Несколько дней бились инженеры и техники, чтобы оживить рог. Усилия их оказались почти безрезультатными. Молотков осунулся и похудел - все эти дни он не отходил от рога. Кто-то начал было ругать Паровозова - Молотков резко оборвал его:
- Сами виноваты! Таких Паровозовых на версту нельзя подпускать к новому. А мы вот с вами…
Тогда кто-то упрекнул самого Огурцова: что, мол, не оставил никаких толковых объяснений, когда еще было время.
- Попробуй объясни, - устало возразил Молотков, - на уровне будущих столетий. Загадочно, как люди-счетчики. Ворочают в уме миллионами, а как? Пойми-ка!
Постовой Петров переживал тяжелую утрату вместе со всеми. К тому же ему казалось, что он один за все в ответе. И Петров не смотрел в глаза членам комиссии. Как он мог допустить такое безобразие! Такую нелепую просьбу - заставить машину работать наоборот! Паровозов представлялся ему теперь злостным хулиганом, из тех, кто в широких штанах. И он почти уверил себя, что однажды - был такой случай! - приводил Паровозова в участок за дебош в нетрезвом состоянии. Но из жалости отпустил и не просигналил по месту работы.
На самом деле такого случая, конечно, не было. Паровозов вел правильный образ жизни, не придерешься.
А рог передали в одну из научных групп на восстановление. Но во время катастрофы он пришел в такое состояние, что "восстановить" значило теперь изобрести заново. Пойди, поищи того, кто способен на изобретение, которое по плечу лишь далеким потомкам!
КОЛЛЕГА - Я НАЗВАЛ ЕГО ТАК
Гремит будильник… Я открываю глаза, полный надежд, что часы идут на час вперед. Но нет, мой второй будильник показывает тоже семь.
Второй будильник появился после того, как я окончательно понял, что одним меня не разбудишь. Пришел момент, когда показалось, что недостаточно и трех. А дальше?
Просыпаясь, я чувствую себя еще довольно свежим. Полным сил. Но несколько минут борьбы с мучительным желанием сна, и я встаю изрядно помятым, мечтающим об одном: снова в постель! Что делать! Научная работа оставляла для отдыха все меньше и меньше времени.
Нет, дело вовсе не в какой-нибудь непомерности моего честолюбия, не в том, что по ночам мне снятся лавры великих. Ах, мне снится другое!

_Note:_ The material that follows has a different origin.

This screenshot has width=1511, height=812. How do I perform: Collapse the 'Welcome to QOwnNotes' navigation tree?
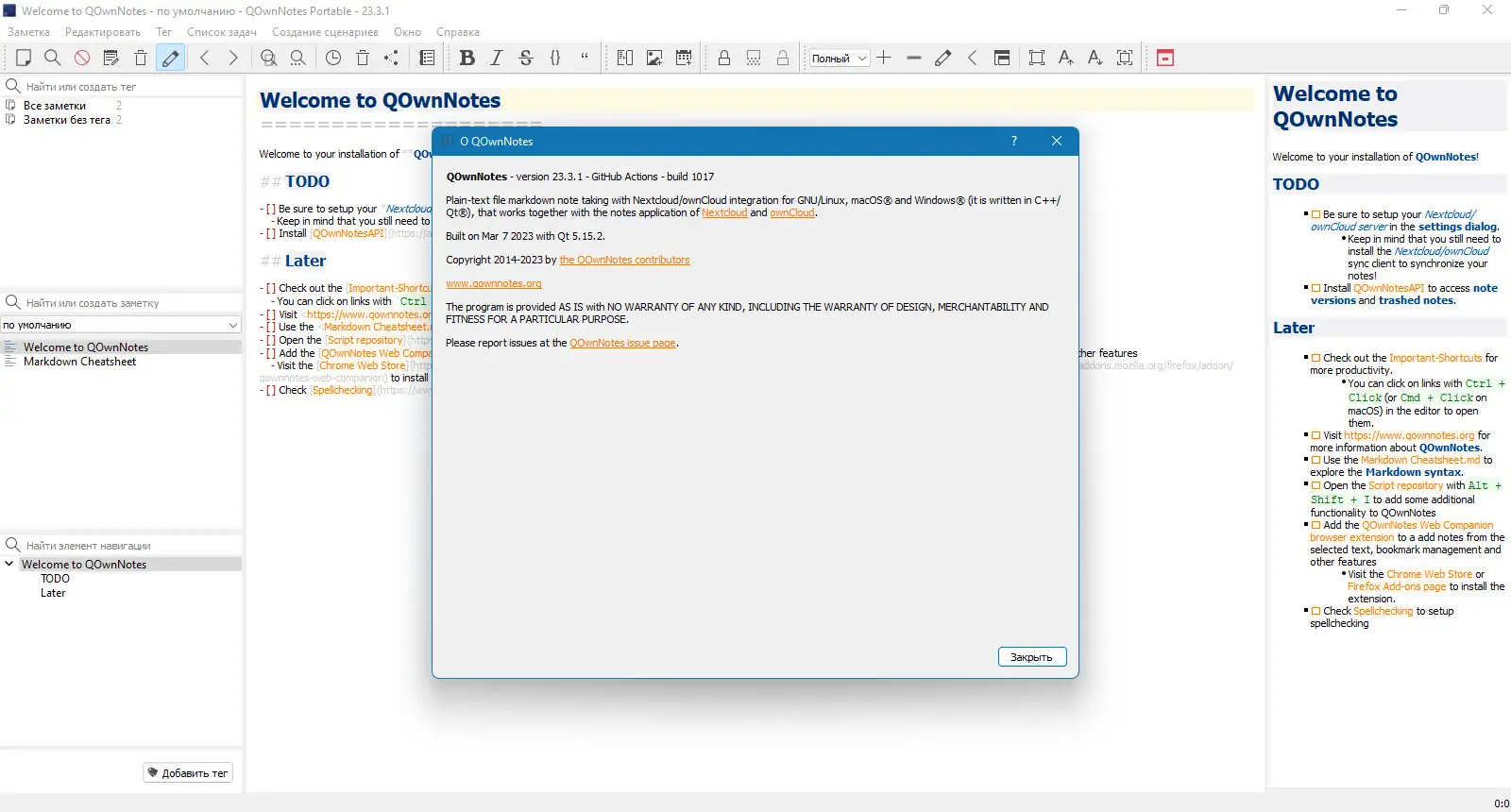[x=9, y=564]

Даже дворники моих снов бормочут формулы, подметая мостовые моих снов.
Ведь если не хочешь отставать от тех, кто задает тон в науке, нужно не меньше их и работать. Так что виноваты они, великие. А спят они - ох, мало же они спят!
Помнится, именно третий будильник заставил меня крепко задуматься надо всем этим.
"Вот ты, взрослый человек, - говорил я сам себе, - автор разнообразнейших открытий, изобретатель. Неужели ты ничего не можешь поделать с этим унизительным, недостойным, а порой и просто аморальным состоянием, именуемым сном? Во сне вас может переехать грузовик, побить кучка распоясавшихся хулиганов. Вас вышвырнут с десятого этажа, плюнут в лицо, незаслуженно вынесут выговор. А вы? Проснетесь, утретесь полотенцем - и как ни в чем не бывало. А кому жаловаться?"
Эти мысли угнетали меня (одного ли меня?), но за дело я взялся лишь после того, как начал просыпаться одетым. Это уж было ни на что не похоже. Тогда я решился…
Электросон, гравитациосон, радиосон, соноплоскостопия - эти мощные, планово развивающиеся направления, конечно, рано или поздно приведут к успеху. К абсолютному избавлению от сна. Сделают его принципиально ненужным. Многочисленные сотрудники гигантских лабораторий, авторы нашумевших диссертаций, брошенные на развитие этих направлений, ни на секунду не сомневаются, что через каких-нибудь три-четыре десятка лет их труд даст о себе знать.
Известное дело, для вечности, из которой мы появляемся и в которой же исчезаем, этот срок мгновение. Время взмаха ресниц. Для меня же это мгновение, простите, лучший кусок творческой жизни. Ждать некогда, ресницы того и гляди сомкнутся. И уж если наука не готова дать мне абсолютный заменитель, то за частичный заменитель сна берусь я сам!